As autoridades de saúde pública de São Paulo e do Rio de Janeiro descartaram oficialmente as suspeitas de infecção pelo vírus Ebola em pacientes que retornaram recentemente de regiões africanas. O caso registrado em São Paulo, de um homem de 37 anos vindo da República Democrática do Congo e internado no Hospital Emílio Ribas, teve o diagnóstico confirmado para meningite meningocócica após análises do Instituto Adolfo Lutz. O paciente segue sob cuidados intensivos na UTI da unidade. Paralelamente, o caso monitorado no Rio de Janeiro, referente a um viajante vindo de Uganda, foi identificado como malária. Testes laboratoriais adicionais confirmaram resultados negativos para o vírus Ebola em ambos os indivíduos.

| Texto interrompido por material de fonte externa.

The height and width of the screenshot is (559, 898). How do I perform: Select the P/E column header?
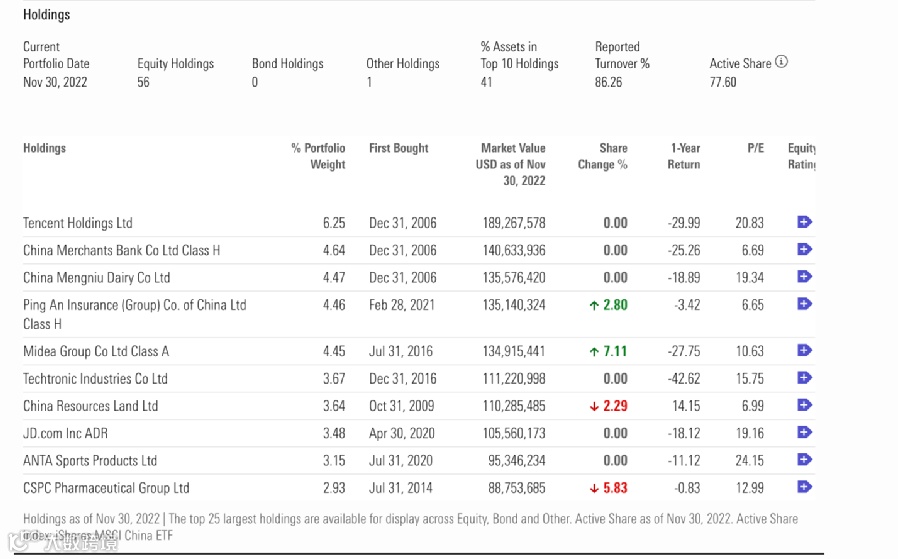[x=755, y=148]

A ativação dos protocolos de vigilância sanitária foi uma medida preventiva adotada devido ao histórico de viagem dos pacientes. Apesar da preocupação inicial, o Ministério da Saúde e as secretarias estaduais reiteram que o risco de transmissão de Ebola no território brasileiro é considerado muito baixo. As autoridades destacam que a transmissão do vírus exige contato direto com fluidos corporais de pessoas sintomáticas, o que limita o risco de disseminação no país. O estado de São Paulo mantém protocolos de monitoramento constante e orientações para a rede de saúde sobre o surto na África, em coordenação com a Organização Mundial da Saúde, garantindo que não há risco de surto da doença no Brasil no momento.